TASK BRIEF: Echo every one of the entries below exactly as they stand, keeping each line and its order.

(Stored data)
════════════════

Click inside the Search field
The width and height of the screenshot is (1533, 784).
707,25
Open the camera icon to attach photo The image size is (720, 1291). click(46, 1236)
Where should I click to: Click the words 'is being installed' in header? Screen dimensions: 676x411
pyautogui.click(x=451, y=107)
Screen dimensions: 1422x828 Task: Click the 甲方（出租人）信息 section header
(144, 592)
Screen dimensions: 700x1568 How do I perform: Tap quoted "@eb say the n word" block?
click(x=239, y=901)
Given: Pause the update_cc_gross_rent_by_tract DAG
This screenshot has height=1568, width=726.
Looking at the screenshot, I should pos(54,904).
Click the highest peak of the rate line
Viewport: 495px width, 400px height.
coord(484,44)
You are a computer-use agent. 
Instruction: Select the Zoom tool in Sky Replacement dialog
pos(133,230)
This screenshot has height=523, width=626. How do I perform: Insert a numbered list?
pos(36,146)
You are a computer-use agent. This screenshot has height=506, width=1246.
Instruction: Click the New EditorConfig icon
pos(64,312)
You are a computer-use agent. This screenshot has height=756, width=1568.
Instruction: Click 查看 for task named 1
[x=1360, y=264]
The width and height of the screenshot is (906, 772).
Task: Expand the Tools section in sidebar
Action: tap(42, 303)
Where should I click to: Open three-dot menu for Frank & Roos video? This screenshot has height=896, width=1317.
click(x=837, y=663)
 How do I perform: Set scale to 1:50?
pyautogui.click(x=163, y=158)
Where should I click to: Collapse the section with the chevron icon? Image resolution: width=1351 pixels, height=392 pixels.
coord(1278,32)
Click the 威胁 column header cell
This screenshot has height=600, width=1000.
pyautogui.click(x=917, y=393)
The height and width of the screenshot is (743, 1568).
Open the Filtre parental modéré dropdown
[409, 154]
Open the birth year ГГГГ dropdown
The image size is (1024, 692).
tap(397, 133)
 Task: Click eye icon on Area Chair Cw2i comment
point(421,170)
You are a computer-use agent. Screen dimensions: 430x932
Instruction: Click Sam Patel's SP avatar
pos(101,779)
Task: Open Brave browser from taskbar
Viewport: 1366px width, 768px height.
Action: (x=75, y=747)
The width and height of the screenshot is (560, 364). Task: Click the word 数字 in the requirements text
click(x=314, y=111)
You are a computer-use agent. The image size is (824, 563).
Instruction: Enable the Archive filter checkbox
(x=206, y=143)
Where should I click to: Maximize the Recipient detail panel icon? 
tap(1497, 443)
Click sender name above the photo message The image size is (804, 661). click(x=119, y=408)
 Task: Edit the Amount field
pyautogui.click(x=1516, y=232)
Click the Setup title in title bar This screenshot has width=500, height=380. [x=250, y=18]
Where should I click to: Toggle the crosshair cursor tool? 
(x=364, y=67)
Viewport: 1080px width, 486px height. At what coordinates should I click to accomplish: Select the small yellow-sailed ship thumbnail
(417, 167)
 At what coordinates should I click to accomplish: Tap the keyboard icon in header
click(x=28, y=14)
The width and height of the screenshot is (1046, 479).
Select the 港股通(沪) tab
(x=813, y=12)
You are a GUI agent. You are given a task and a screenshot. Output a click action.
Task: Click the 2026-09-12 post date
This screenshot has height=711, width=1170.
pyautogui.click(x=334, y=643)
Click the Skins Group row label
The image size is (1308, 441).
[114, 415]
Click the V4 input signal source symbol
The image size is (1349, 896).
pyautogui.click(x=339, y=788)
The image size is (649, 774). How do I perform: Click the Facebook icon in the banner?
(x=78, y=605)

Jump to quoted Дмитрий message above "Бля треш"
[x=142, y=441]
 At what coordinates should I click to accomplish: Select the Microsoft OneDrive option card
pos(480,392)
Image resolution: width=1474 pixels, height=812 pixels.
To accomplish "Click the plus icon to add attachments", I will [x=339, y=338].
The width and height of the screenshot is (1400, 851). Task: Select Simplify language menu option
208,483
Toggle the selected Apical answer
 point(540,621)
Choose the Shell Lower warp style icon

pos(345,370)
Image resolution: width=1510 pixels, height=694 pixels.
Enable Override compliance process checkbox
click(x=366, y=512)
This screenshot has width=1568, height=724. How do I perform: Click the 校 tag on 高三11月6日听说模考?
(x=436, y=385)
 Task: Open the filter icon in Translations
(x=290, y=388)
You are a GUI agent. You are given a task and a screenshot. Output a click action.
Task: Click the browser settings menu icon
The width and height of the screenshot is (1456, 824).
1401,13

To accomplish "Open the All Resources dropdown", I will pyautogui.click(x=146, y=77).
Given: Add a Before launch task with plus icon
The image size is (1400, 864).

════════════════

RESPONSE BELOW:
Click inside the Search field
The width and height of the screenshot is (1533, 784).
707,25
Open the camera icon to attach photo The image size is (720, 1291). click(46, 1236)
Where should I click to: Click the words 'is being installed' in header? Screen dimensions: 676x411
pyautogui.click(x=451, y=107)
Screen dimensions: 1422x828 Task: Click the 甲方（出租人）信息 section header
(144, 592)
Screen dimensions: 700x1568 How do I perform: Tap quoted "@eb say the n word" block?
click(x=239, y=901)
Given: Pause the update_cc_gross_rent_by_tract DAG
This screenshot has height=1568, width=726.
Looking at the screenshot, I should pos(54,904).
Click the highest peak of the rate line
Viewport: 495px width, 400px height.
coord(484,44)
You are a computer-use agent. 
Instruction: Select the Zoom tool in Sky Replacement dialog
pos(133,230)
This screenshot has height=523, width=626. How do I perform: Insert a numbered list?
pos(36,146)
You are a computer-use agent. This screenshot has height=506, width=1246.
Instruction: Click the New EditorConfig icon
pos(64,312)
You are a computer-use agent. This screenshot has height=756, width=1568.
Instruction: Click 查看 for task named 1
[x=1360, y=264]
The width and height of the screenshot is (906, 772).
Task: Expand the Tools section in sidebar
Action: tap(42, 303)
Where should I click to: Open three-dot menu for Frank & Roos video? This screenshot has height=896, width=1317.
click(x=837, y=663)
 How do I perform: Set scale to 1:50?
pyautogui.click(x=163, y=158)
Where should I click to: Collapse the section with the chevron icon? Image resolution: width=1351 pixels, height=392 pixels.
coord(1278,32)
Click the 威胁 column header cell
This screenshot has height=600, width=1000.
pyautogui.click(x=917, y=393)
The height and width of the screenshot is (743, 1568).
Open the Filtre parental modéré dropdown
[409, 154]
Open the birth year ГГГГ dropdown
The image size is (1024, 692).
tap(397, 133)
 Task: Click eye icon on Area Chair Cw2i comment
point(421,170)
You are a computer-use agent. Screen dimensions: 430x932
Instruction: Click Sam Patel's SP avatar
pos(101,779)
Task: Open Brave browser from taskbar
Viewport: 1366px width, 768px height.
Action: (x=75, y=747)
The width and height of the screenshot is (560, 364). Task: Click the word 数字 in the requirements text
click(x=314, y=111)
You are a computer-use agent. The image size is (824, 563).
Instruction: Enable the Archive filter checkbox
(x=206, y=143)
Where should I click to: Maximize the Recipient detail panel icon? 
tap(1497, 443)
Click sender name above the photo message The image size is (804, 661). click(x=119, y=408)
 Task: Edit the Amount field
pyautogui.click(x=1516, y=232)
Click the Setup title in title bar This screenshot has width=500, height=380. [x=250, y=18]
Where should I click to: Toggle the crosshair cursor tool? 
(x=364, y=67)
Viewport: 1080px width, 486px height. At what coordinates should I click to accomplish: Select the small yellow-sailed ship thumbnail
(417, 167)
 At what coordinates should I click to accomplish: Tap the keyboard icon in header
click(x=28, y=14)
The width and height of the screenshot is (1046, 479).
Select the 港股通(沪) tab
(x=813, y=12)
You are a GUI agent. You are given a task and a screenshot. Output a click action.
Task: Click the 2026-09-12 post date
This screenshot has height=711, width=1170.
pyautogui.click(x=334, y=643)
Click the Skins Group row label
The image size is (1308, 441).
[114, 415]
Click the V4 input signal source symbol
The image size is (1349, 896).
pyautogui.click(x=339, y=788)
The image size is (649, 774). How do I perform: Click the Facebook icon in the banner?
(x=78, y=605)

Jump to quoted Дмитрий message above "Бля треш"
[x=142, y=441]
 At what coordinates should I click to accomplish: Select the Microsoft OneDrive option card
pos(480,392)
Image resolution: width=1474 pixels, height=812 pixels.
To accomplish "Click the plus icon to add attachments", I will [x=339, y=338].
The width and height of the screenshot is (1400, 851). Task: Select Simplify language menu option
208,483
Toggle the selected Apical answer
 point(540,621)
Choose the Shell Lower warp style icon

pos(345,370)
Image resolution: width=1510 pixels, height=694 pixels.
Enable Override compliance process checkbox
click(x=366, y=512)
This screenshot has width=1568, height=724. How do I perform: Click the 校 tag on 高三11月6日听说模考?
(x=436, y=385)
 Task: Open the filter icon in Translations
(x=290, y=388)
You are a GUI agent. You are given a task and a screenshot. Output a click action.
Task: Click the browser settings menu icon
The width and height of the screenshot is (1456, 824).
1401,13

To accomplish "Open the All Resources dropdown", I will pyautogui.click(x=146, y=77).
Given: Add a Before launch task with plus icon
The image size is (1400, 864).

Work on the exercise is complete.